The list of politicians named by Costa, arrested in March, includes a senior official in Rousseff’s Workers Party, or PT, as well as Mines and Energy Minister Edison Lobão, and the presidents of the Senate, Renan Calheiros, and lower house, Henrique Eduardo Alves.

Also named were three current or former governors of states where Petrobras has undertaken large construction projects, including the northeastern state of Pernambuco, where Campos served as governor between 2007 and 2014.

The daily Folha de S. Paulo, which did not provide any names, said Costa implicated 49 lower-house lawmakers, 25 senators, as well as the minister and former governors cited by Veja, in the kickback scheme.

All of the politicians cited by the press have denied being involved in the scheme or receiving any type of payment from Costa.

Opposition candidate Aécio Neves, who had been second in the polls prior to Campos’s death, said the accusations were the “most serious corruption allegations” in Brazil’s recent history and demanded that those involved be prosecuted.

He accused the PT of “robbing” state-run companies to guarantee its permanence in power and indirectly held Rousseff responsible, saying she has controlled Petrobras with an “iron fist” over the past 12 years, as mines and energy minister, chief of staff to former President Lula da Silva, and now as head of state.

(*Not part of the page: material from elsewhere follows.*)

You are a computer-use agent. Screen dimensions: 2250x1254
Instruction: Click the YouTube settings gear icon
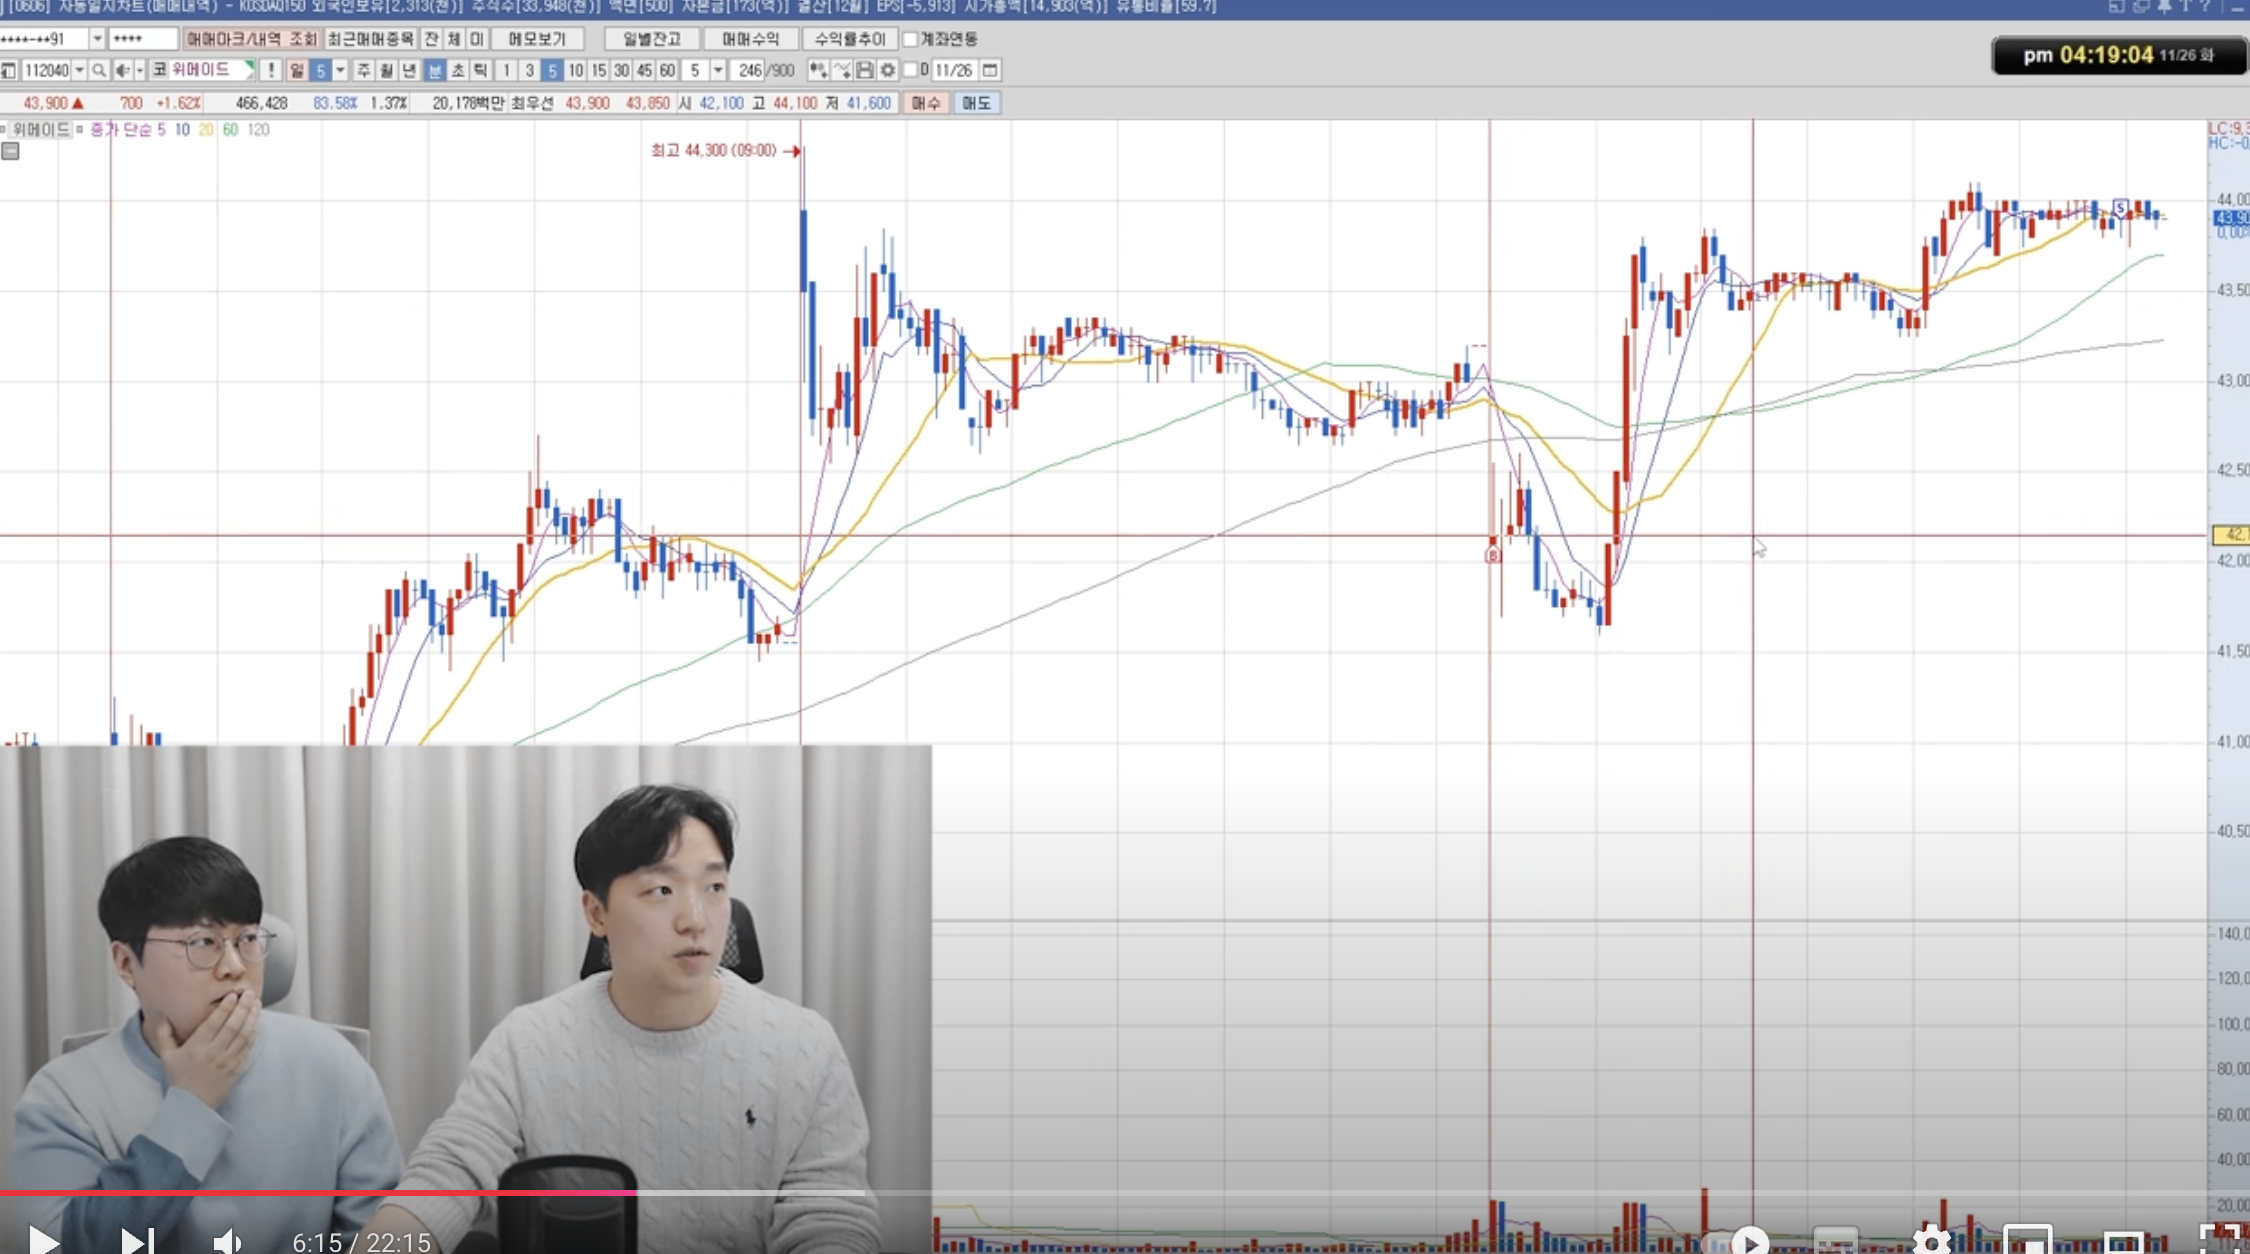click(1932, 1241)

Neves held off, however, on attacking Silva, who is the favorite to defeat Rousseff in a hypothetical second round of voting on Oct. 26. A runoff will take place if no candidate garners more than 50% of the ballots in the Oct. 5 first round of voting.

Despite her ties to Campos, Silva only became a member of the Brazilian Socialist Party last year.

The former environment minister, for her part, defended Campos’s integrity, saying the fact that Petrobras invested in the state he once governed does not justify his inclusion on a list of allegedly corrupt officials.

Rousseff, for her part, said the list of politicians is mere speculation because the former Petrobras executive is being questioned in secrecy.